Unfortunately I have to agree as a developer. My job is to make a fast, reliable, stable product but at the same time I'm questioned the tools I use by people who don't have any knowledge but heard the latest trend.

But sometimes it's also very easy to please people. Big data: just insert 10M records in a database and suddenly everyone is happy because they now have big data :|



These discussions are perfect examples of why building good social skills can be more important than learning the next greatest programming language 5.0.


I love you for saying this because it needs to be said.

Thank you.


> But sometimes it's also very easy to please people. Big data: just insert 10M records in a database and suddenly everyone is happy because they now have big data :|

Since when is 10M records is considered big data?

My goto gauge for big data is that it can't fit in memory on a single machine. And since that means multiple TB[1] these days, most people don't really have big data.

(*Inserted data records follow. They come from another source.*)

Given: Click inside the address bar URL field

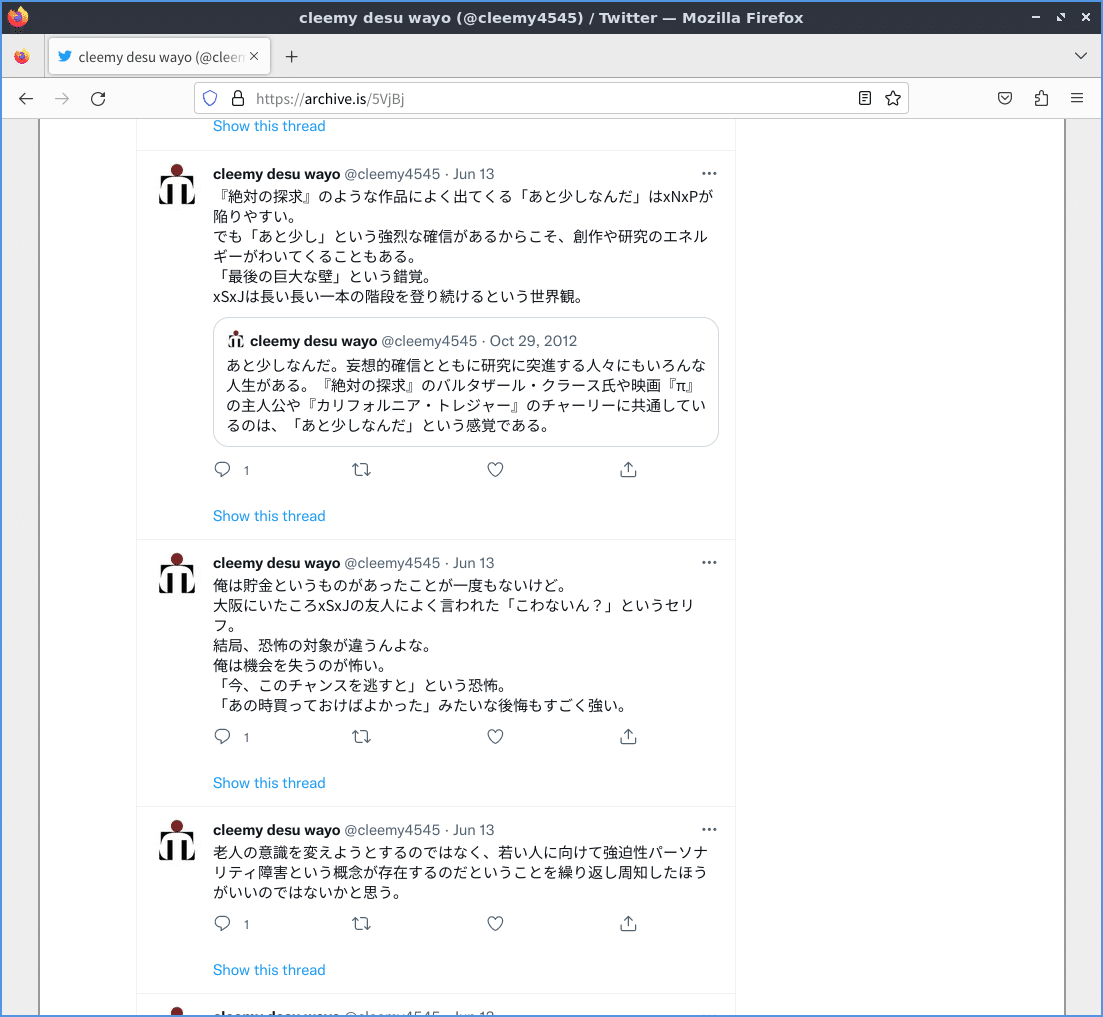Looking at the screenshot, I should coord(550,98).
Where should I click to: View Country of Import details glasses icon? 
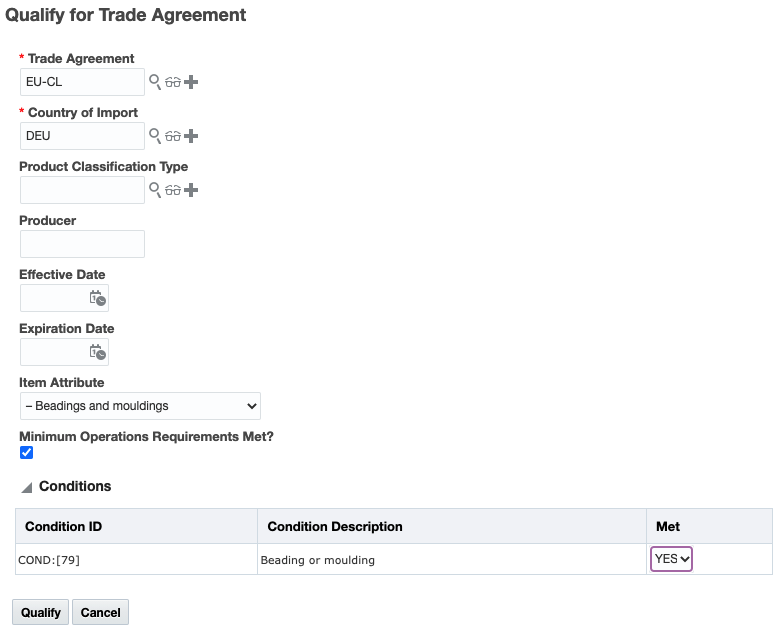coord(173,136)
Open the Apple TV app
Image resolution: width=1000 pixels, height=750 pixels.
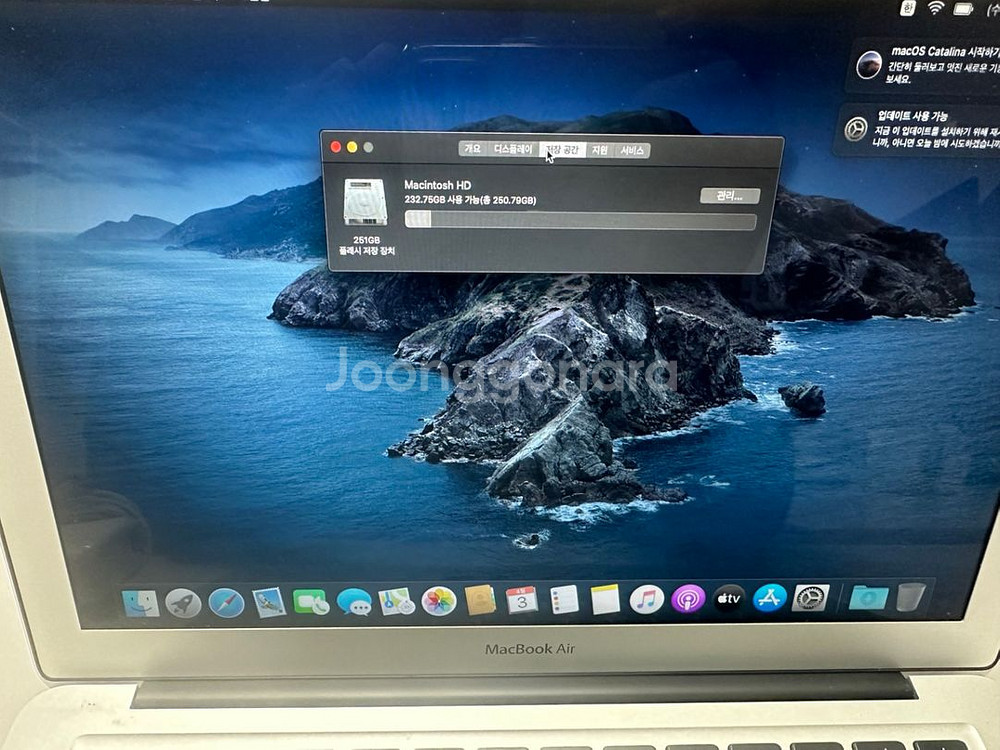coord(729,600)
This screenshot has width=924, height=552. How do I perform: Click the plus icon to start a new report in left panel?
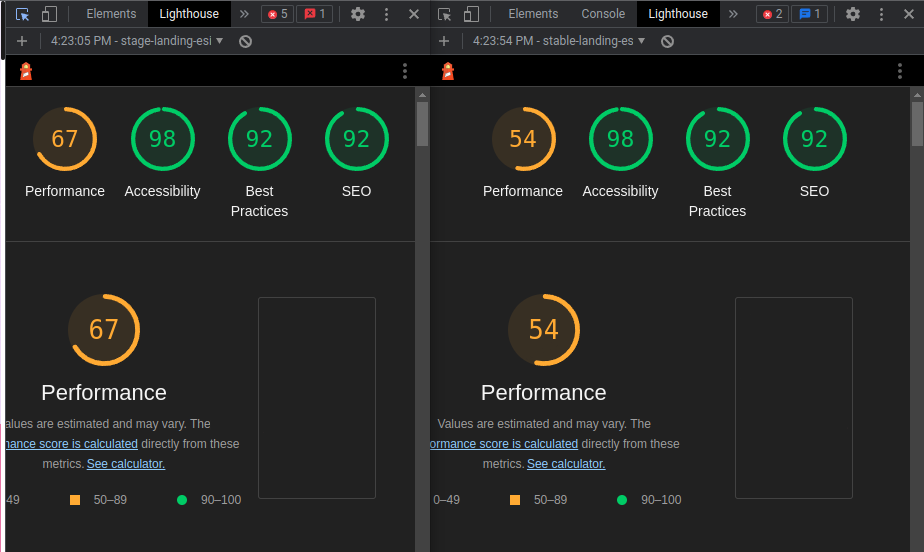[x=22, y=41]
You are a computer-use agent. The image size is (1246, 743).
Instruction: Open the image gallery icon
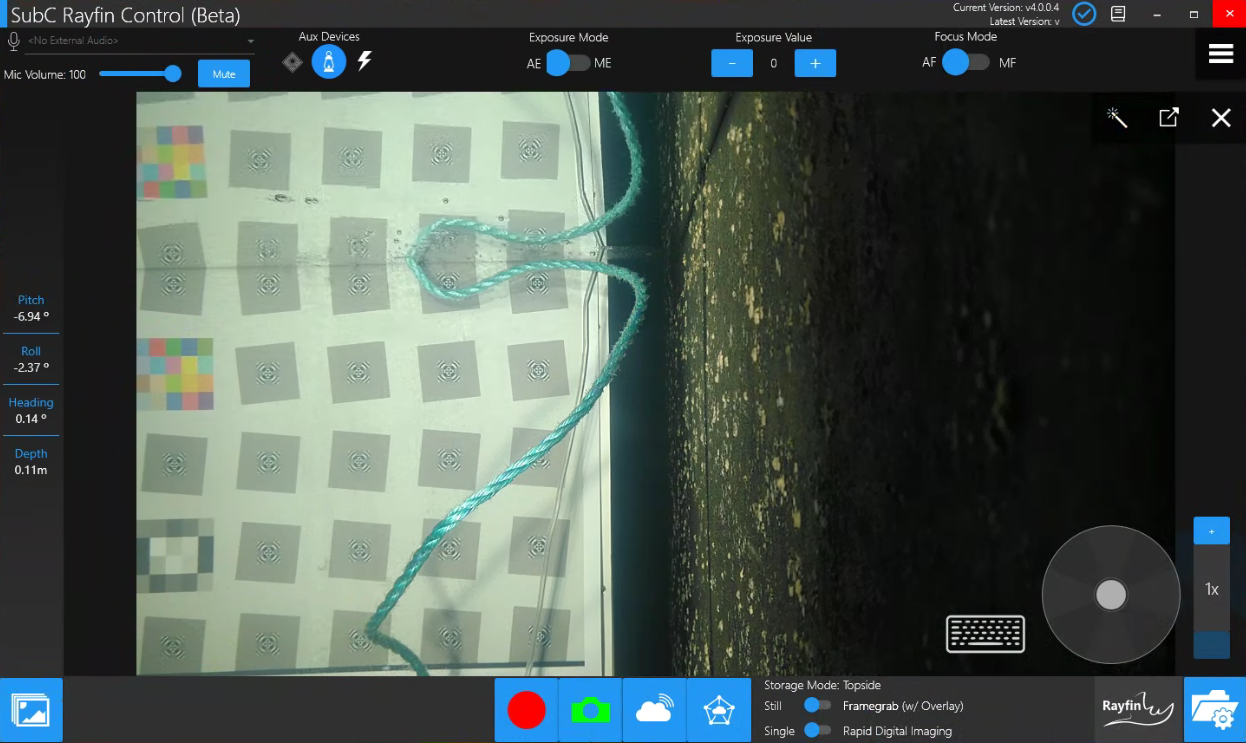31,710
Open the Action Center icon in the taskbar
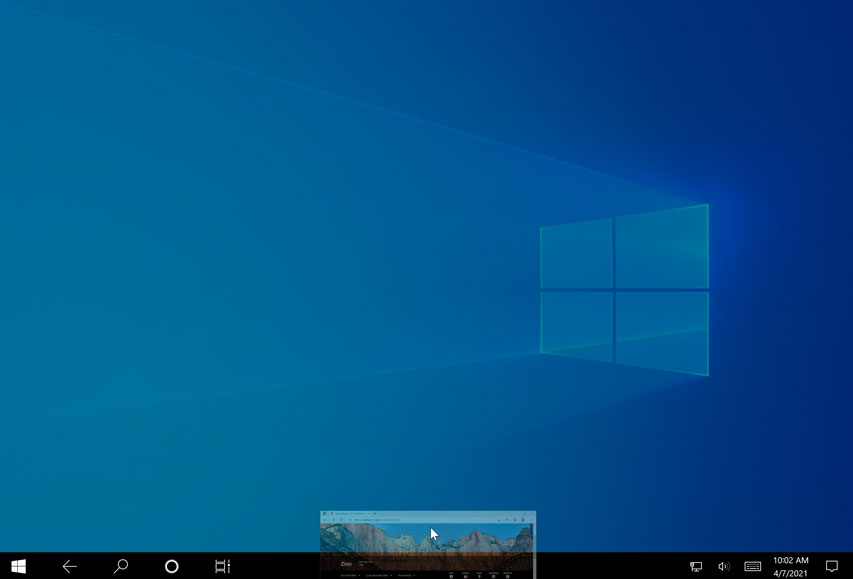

[1]: *Heck you can even rent ~2TB for $14/hour! https://aws.amazon.com/ec2/instance-types/x1/


I get your point, but 10M records is big data depending what you're doing with it. Not big on disk, but extremely unwieldy depending how it's structured and how you need to query/manipulate it. I let internal product engineering at a large multinational for a long time, and we accrued so much technical debt as a result of having to handle the stupidest of edge cases, where queries against just a few million (or even thousands) of records took multiple seconds -- in the worst cases, we had to schedule job execution because they took minutes -- because of ludicrous joins spanning hundreds of tables, and imposition of convoluted business logic.

Most all of that is overall poor architecture, and most companies don't hire particularly good developers or DBAs (and most web developers aren't actually very good at manipulating data, relational or not), but it's the state of the union. That's "enterprise IT". That's why consultancies makes billions fighting fires and fixing things that shouldn't be problems in the first place.

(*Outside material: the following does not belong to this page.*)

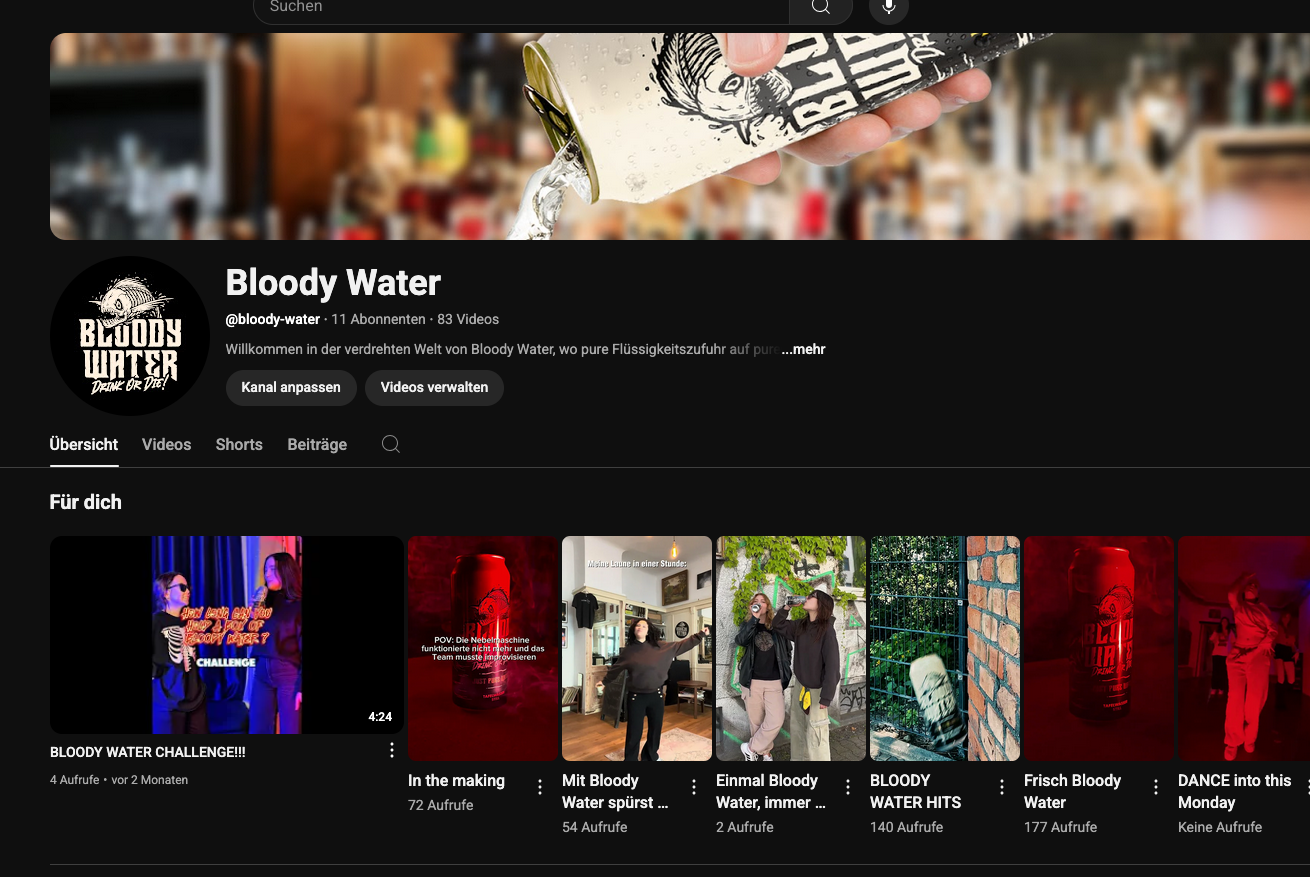Open the Shorts tab
Screen dimensions: 1310x877
[239, 445]

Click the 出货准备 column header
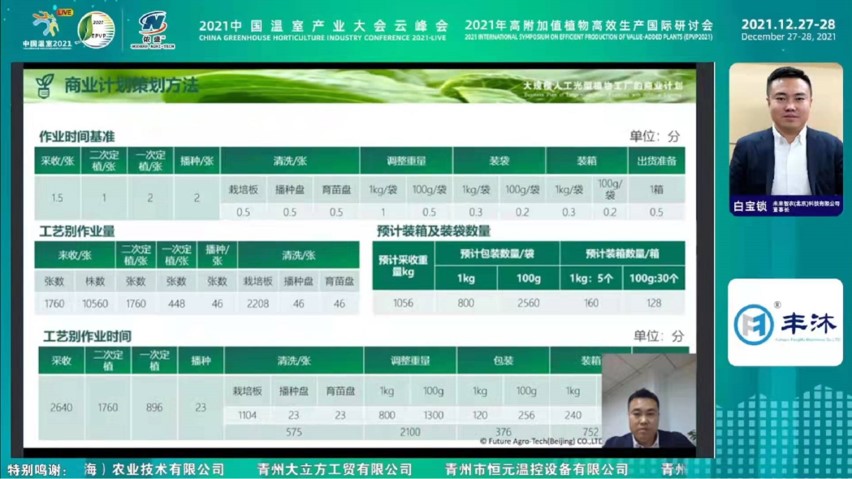[656, 160]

I think that is why he had the :| face at the end.


Oh haha. I thought that was a typo!


> big data is that it can't fit in memory on a single machine

A Lucene index can be much larger than your current RAM. It can be 100x that. The data will still queryable. Lucene reads into memory the data it needs in order to produce a sane result. Lucene is pretty close to being industry standard for information retrieval.

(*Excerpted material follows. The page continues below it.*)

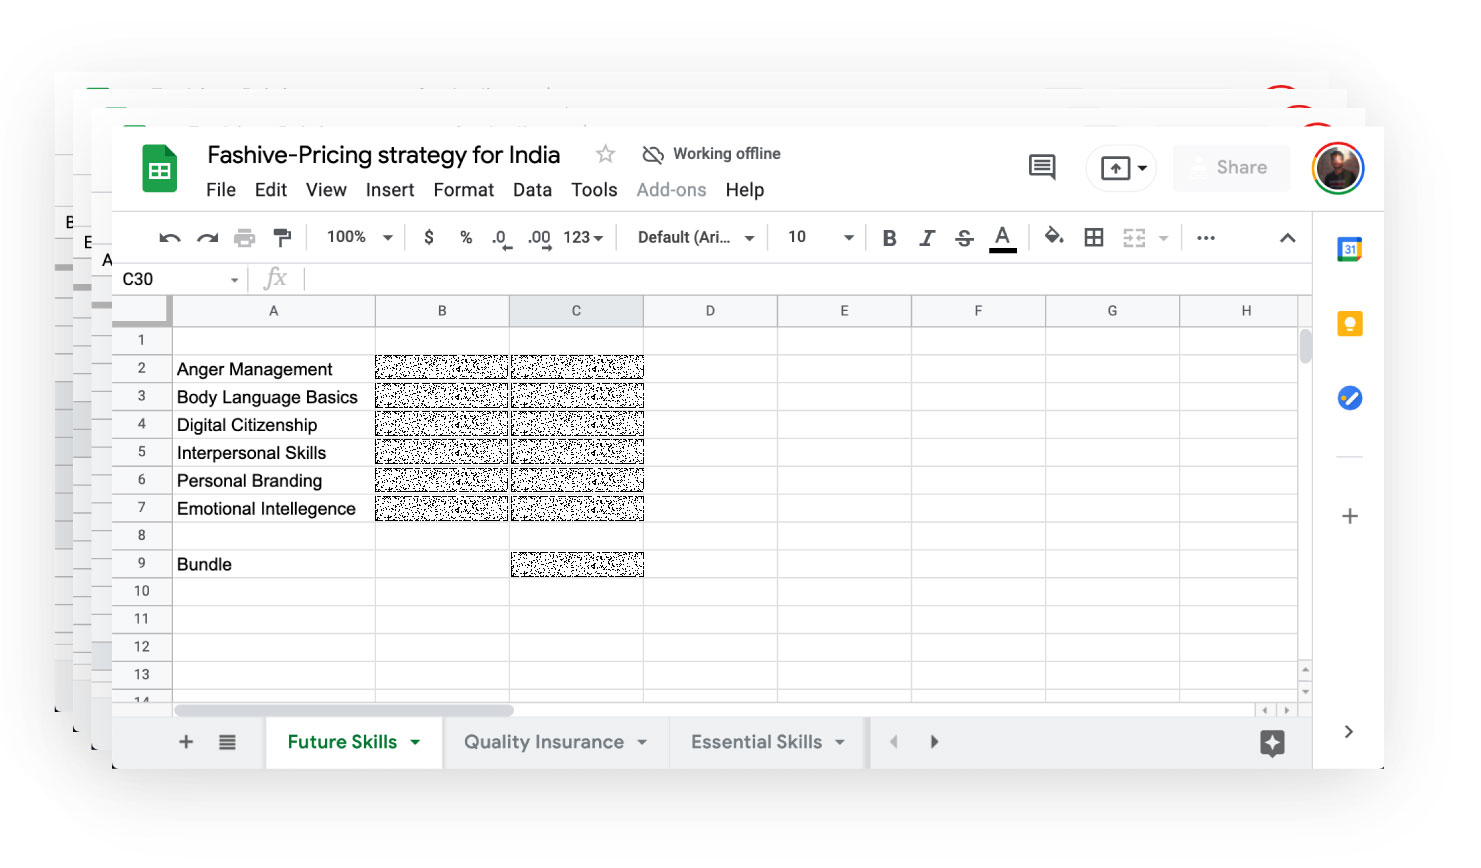Toggle strikethrough formatting
The image size is (1481, 868).
pos(964,238)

My definition is instead "when your data is not queryable using standard measures".


I literally heard that "Big Data is something that is too large to fit into an Excel spreadsheet". The speaker was serious.

I unsubscribed from that (non-tech) podcast.


I would have said when a single file is bigger than the maximum size of disk so say 4TB - its whey we used Map Reduce back in the 80's at British telecom for billing systems - the combined logs would have been to big to fit on a single disk


I'd say if it can't fit in RAM, but still can fit on a single SSD it doesn't count as big data either


Not sure how accurate that is, since you can buy 60TB SSDs these days.


ergo, not big data.


Yeah that's everybody's gauge if they actually work with it, which was the point.


On a positive note, it sounds like proprosals to use newer technology are welcome. I keep seeing the opposite, "No this is too different, could break stuff."


IME that comes with: Sure, the new tool looks cool, but is it battle-tested? How many tools end up being relied on heavily while they're still in beta? And does it solve any of our current problems? or is it just neat?

As a grumpy SA, I see way too many people try to push for new tools because they "seem cool", instead of "Do they solve a problem we have?"


Personally I prefer to wait until technology is battle tested before adopting. New technologies are for side projects imo. If I had to categorize myself I would say early-late majority on this graph (https://en.wikipedia.org/wiki/Diffusion_of_innovations#/medi...)

Things we consider industry standard though, why should you need to fight for it? An example I can think of, dependency injection. Ideally you can test your software better and realease more reliable builds. Believe it or not I do come across companies that still are not aware of these concepts. Introducing it would be possible without breaking anything because you can continue instantiating services the old fashioned way.

With newish stuff that's still changing, if it won't impact production (i.e., tooling) I'm up for adopting it earlier than usual.

One example I can think of is javascript bundling and packaging. This would not impact production, but will have a pretty big impact on feature integration between team members and rate of completion. In MVC you need to hand type up the path of all your JS files and stick them into bundles. Not bad, not great either. Instead you could take your flavor of package management and have that bundle and minify your js files for you automatically.

I've been around government contracting and when you see problems that come up a lot, that we have industry standard solutions too, it's hard not to feel frustrated. I get where you're coming from though, just sharing my experience :)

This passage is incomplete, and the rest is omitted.